To our knowledge, national initiatives targeting racial/ethnic or site-of-care disparities in nursing homes do not exist. Thus, our findings of narrowed disparities in deficiencies may suggest that, in aggregate and over time, these global quality improvement efforts helped reduce disparities as well. It is also possible that narrowed disparities were due to state inspectors' underreporting and underrating of deficiencies for minority-concentrated facilities relative to other facilities. As noted above, however, there is no firm evidence to support this possibility.
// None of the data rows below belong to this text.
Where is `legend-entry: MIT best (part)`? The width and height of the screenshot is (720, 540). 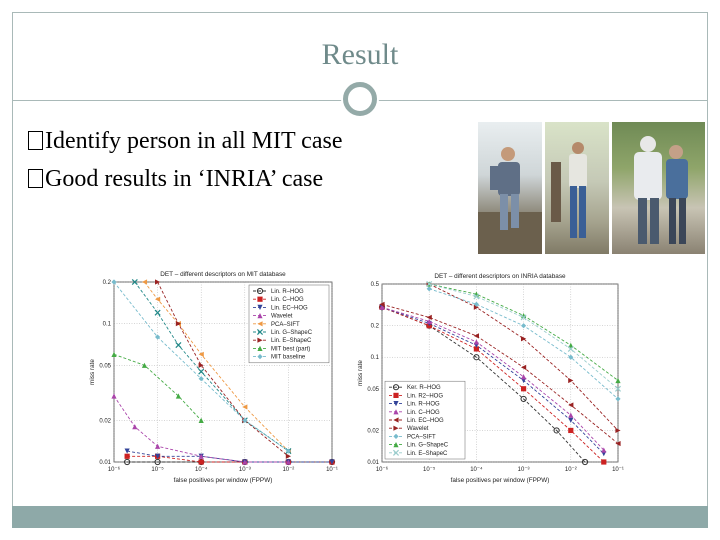 legend-entry: MIT best (part) is located at coordinates (290, 349).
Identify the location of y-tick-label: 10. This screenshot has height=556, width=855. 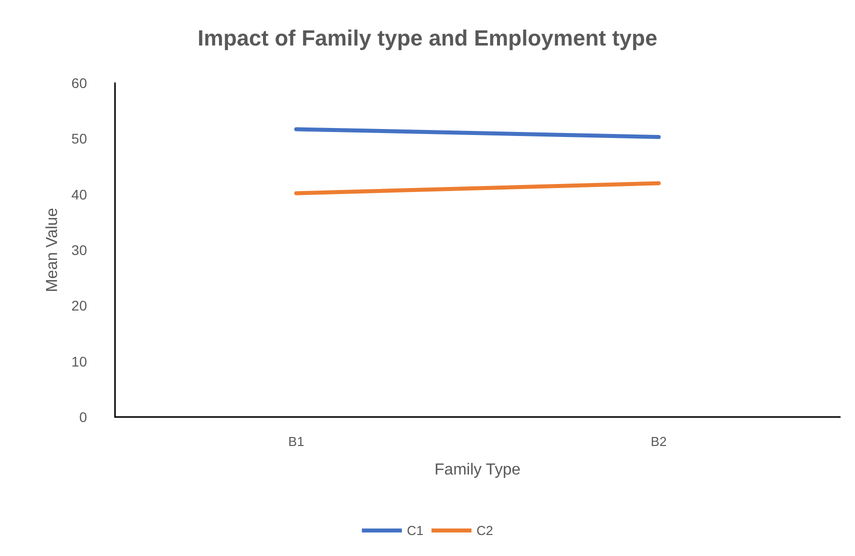
(80, 362).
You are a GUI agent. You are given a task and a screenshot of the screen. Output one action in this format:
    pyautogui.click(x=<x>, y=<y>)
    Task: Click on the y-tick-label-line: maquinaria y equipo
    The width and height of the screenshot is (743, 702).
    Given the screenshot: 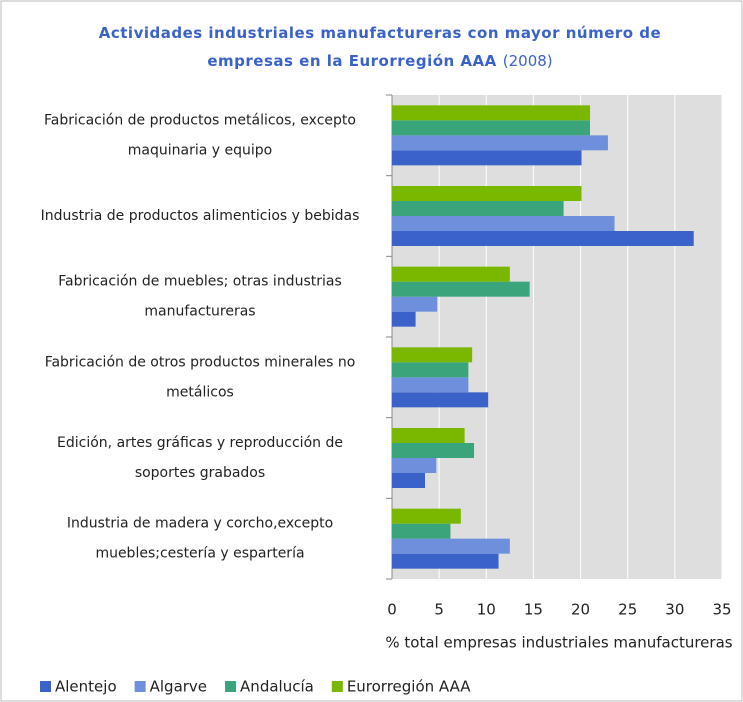 What is the action you would take?
    pyautogui.click(x=200, y=150)
    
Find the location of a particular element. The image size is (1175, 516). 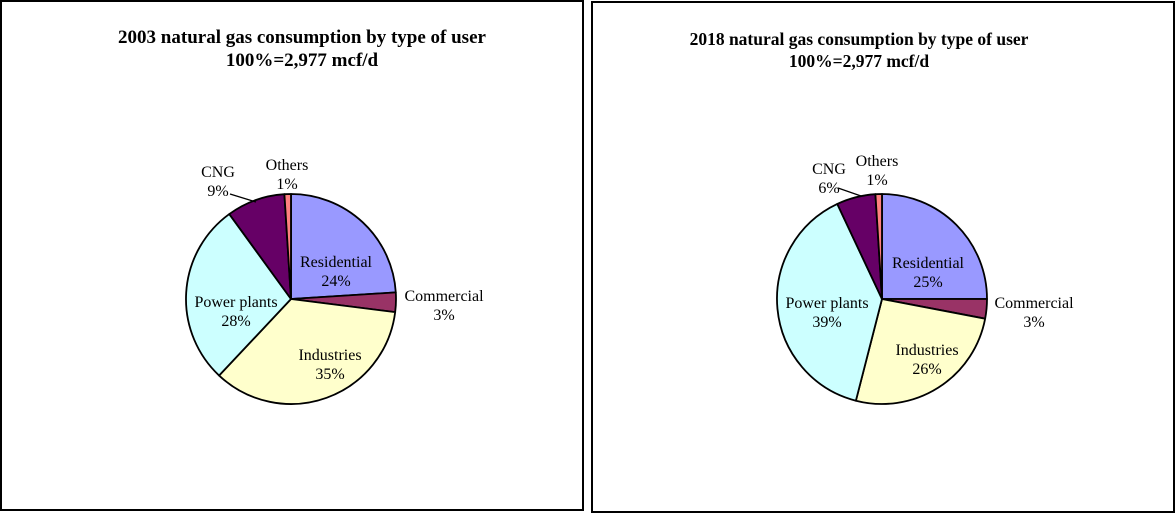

In an attempt to better understand the impact of individual quality approaches on racial/ethnic disparities, this study took the first step to focus on Medicaid payment policies. This was a logical first step because of the dominating role of Medicaid payment policies in determining the levels of nursing home financial resources and because of their readily available data. Our findings that overall reduced health care–related deficiencies were associated with higher payment rates confirmed the positive impact of Medicaid payment on nursing home quality that has been reported in the literature.[1013] The associations of higher payment rate with reduced site-of-care disparities in the number and severity of health care–related deficiencies, although small in magnitude, may suggest that increased generosity on Medicaid's part would be of higher benefit to minority-concentrated facilities, given that these facilities also have relatively higher concentrations of Medicaid residents. Thus, that increased generosity would not only have an impact on all nursing homes, but it would also help reduce disparities across sites.

Our estimated associations of state use of the case-mix payment system with increased number and severity of health care–related deficiencies are also largely consistent with previous findings.[1013] Previous studies reported either no association between use of case-mix payment and specific quality indicators or worse resident outcomes and reduced nurse staffing after a state's shift to case-mix payment. This study further revealed small but significant associations of the use of case-mix payment with increased site-of-care disparities in both health care–related and life-safety deficiencies. These and previous findings together raise important concerns about the unintended consequences of case-mix reimbursement on both overall quality and equity of nursing home care.

The results of our study have important policy implications. The recent trend of reduced disparities in deficiency citations are encouraging. Nonetheless, it is imperative that future efforts develop a better evidence base to help clarify the ways in which major quality initiatives affect the equity of nursing home care. We found that although increasing the Medicaid payment rate might help improve both overall quality and disparities, state case-mix payment approaches might worsen both. These results provide a rationale for possible reconsiderations of existing Medicaid—and, more broadly, non-Medicaid—quality improvement and cost containment efforts to better foster the quality and equity of nursing home care.

Conclusion

Several previous studies found persistent racial/ethnic disparities in individual nursing home quality indicators.[4,5] In contrast, our study—which used more recent data, for the period 2006–11—suggested narrowed site-of-care disparities in health care–related and life-safety deficiency citations over time. Further research is necessary to determine how Medicaid and non-Medicaid policies might affect the care in nursing homes with high concentrations of minority residents versus other nursing homes so that best policies can be developed to achieve the dual goal of high quality and equity of care.

Acknowledgments

This study was funded by the National Institute on Minority Health and Health Disparities (NIMHD; Grant No. R01MD007662). The views expressed in this article are those of the authors and do not necessarily represent the views of the NIMHD.